SUPPLIED PASSAGE
● ● ● ● ●
Fractional Max-Pooling on ShortScience.org

arxiv.org
arxiv-vanity.com
scholar.google.com

Fractional Max-Pooling
Benjamin Graham
arXiv e-Print archive - 2014 via Local arXiv
Keywords: cs.CV
more

Summaries/Notes 2

[link] Summary by Shagun Sodhani 7 years ago

## Introduction

* [Link to Paper](http://arxiv.org/pdf/1412.6071v4.pdf)
* Spatial pooling layers are building blocks for Convolutional Neural Networks (CNNs).
* Input to pooling operation is a $N_{in}$ x $N_{in}$ matrix and output is a smaller matrix $N_{out}$ x $N_{out}$.
* Pooling operation divides $N_{in}$ x $N_{in}$ square into $N^2_{out}$ pooling regions $P_{i, j}$.
* $P_{i, j}$ ⊂ $\{1, 2, . . . , N_{in}\}$ $\forall$ $(i, j) \in \{1, . . . , N_{out} \}^2$

## MP2

* Refers to 2x2 max-pooling layer.
* Popular choice for max-pooling operation.

### Advantages of MP2
* Fast.
* Quickly reduces the size of the hidden layer.
* Encodes a degree of invariance with respect to translations and elastic distortions.

### Issues with MP2
* Disjoint nature of pooling regions.
* Since size decreases rapidly, stacks of back-to-back CNNs are needed to build deep networks.
● ● ● ● ●
DATASET RECORDS
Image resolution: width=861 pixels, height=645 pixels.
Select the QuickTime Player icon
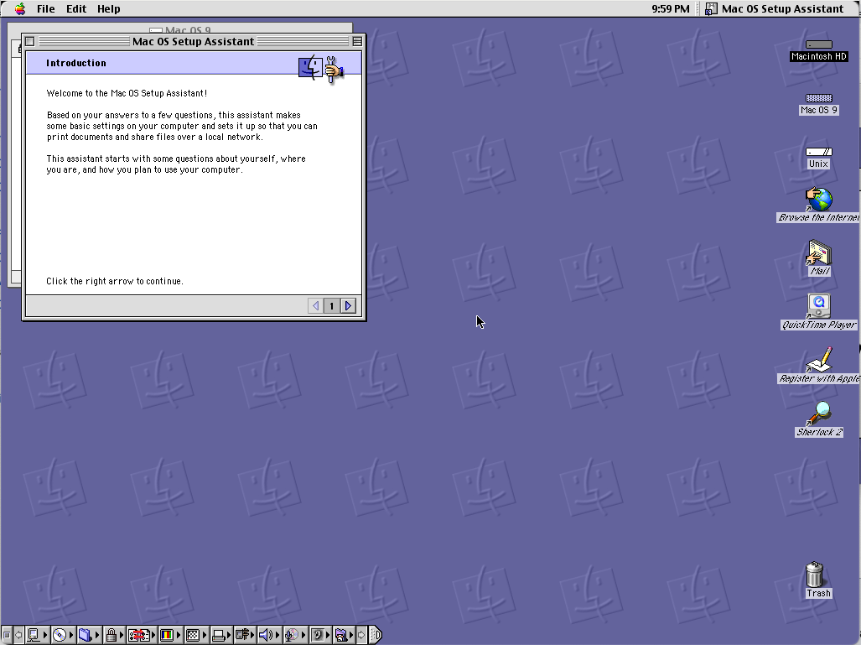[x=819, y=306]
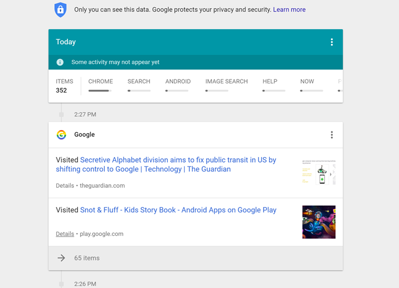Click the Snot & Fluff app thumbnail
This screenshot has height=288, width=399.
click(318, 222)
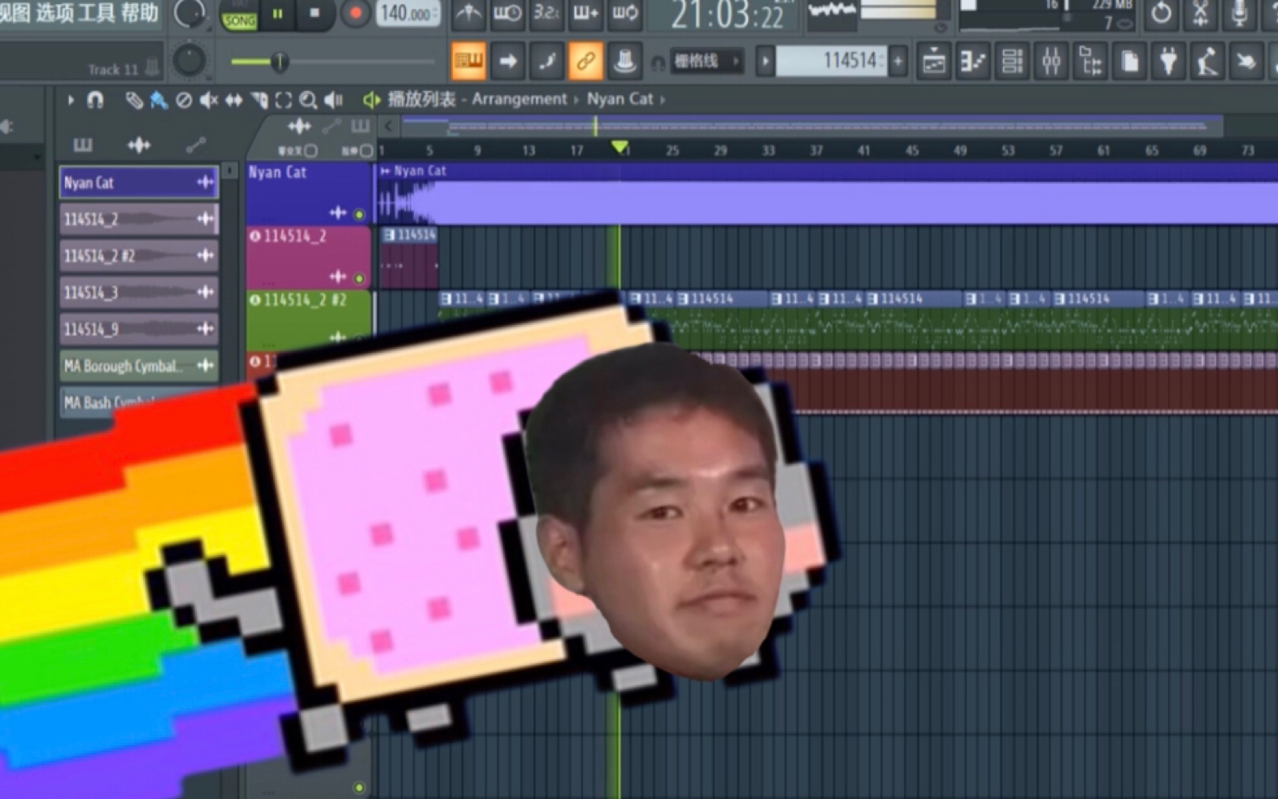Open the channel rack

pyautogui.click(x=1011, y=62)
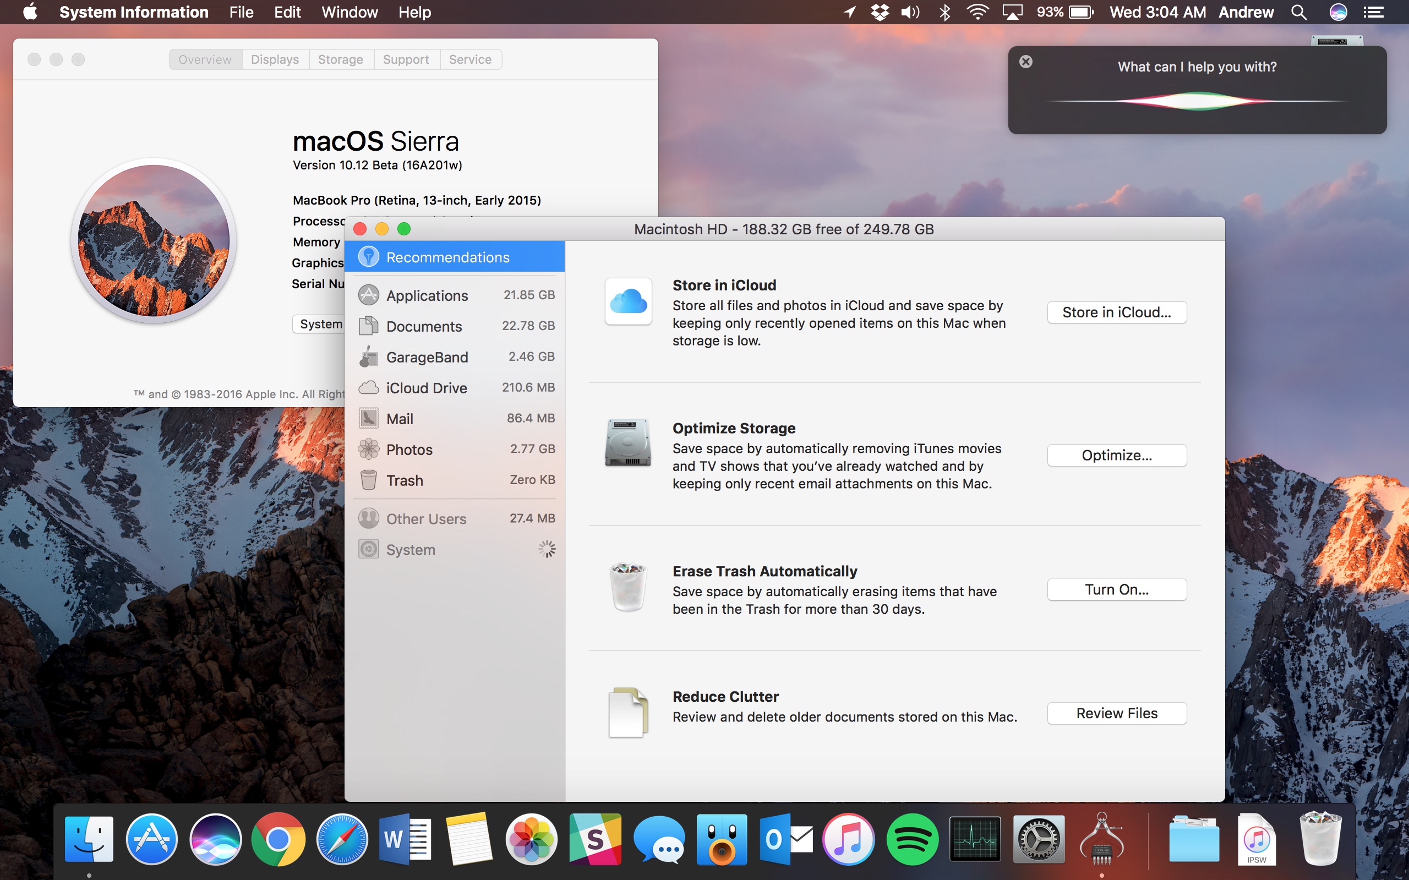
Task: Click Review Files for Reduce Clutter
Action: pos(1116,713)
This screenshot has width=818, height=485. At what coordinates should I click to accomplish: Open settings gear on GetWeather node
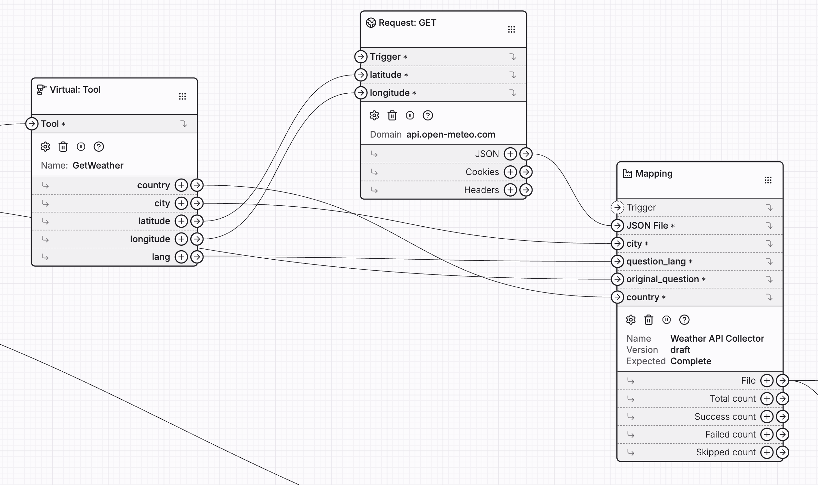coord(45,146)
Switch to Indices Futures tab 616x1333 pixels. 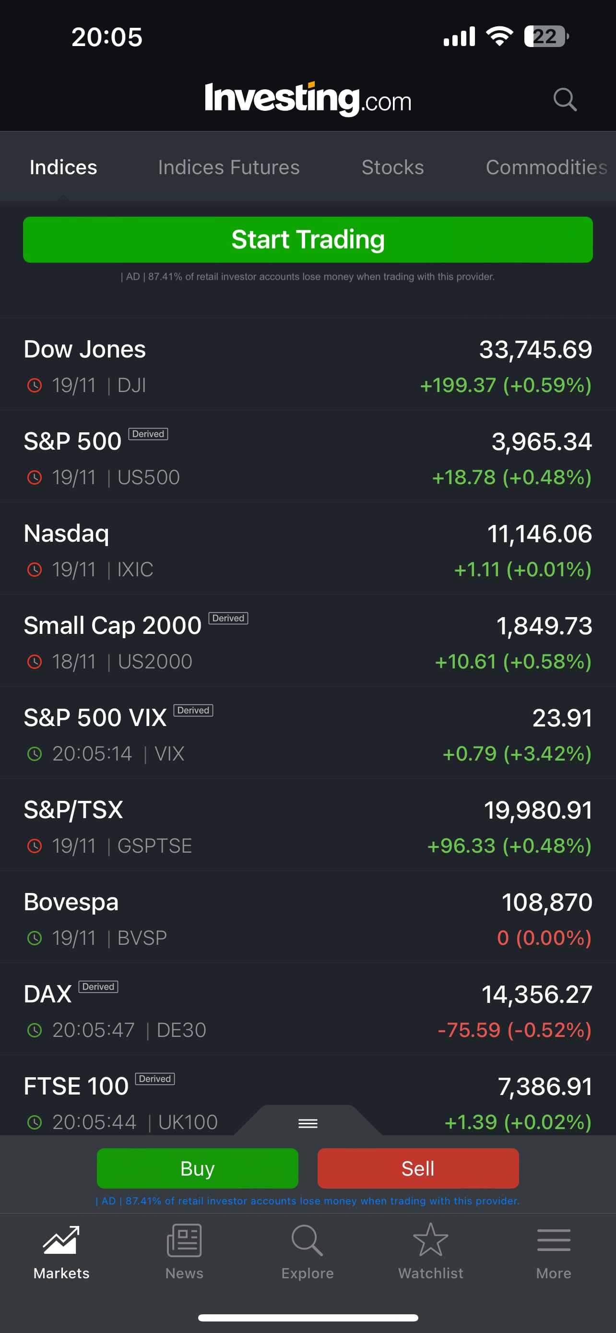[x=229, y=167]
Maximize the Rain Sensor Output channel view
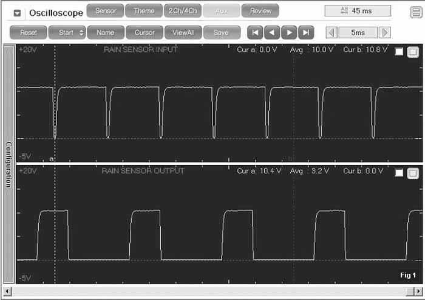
● ● ● ● ●
REQUIRED TASK
Rewrite the Fractional Max-Pooling page from "Summaries/Notes 2" to "Neural Networks (CNNs).", renaming "Convolutional Neural Networks" to "ConvNets". Rely only on the Fractional Max-Pooling page, not the records.

WRITTEN RESPONSE
Summaries/Notes 2

[link] Summary by Shagun Sodhani 7 years ago

## Introduction

* [Link to Paper](http://arxiv.org/pdf/1412.6071v4.pdf)
* Spatial pooling layers are building blocks for ConvNets (CNNs).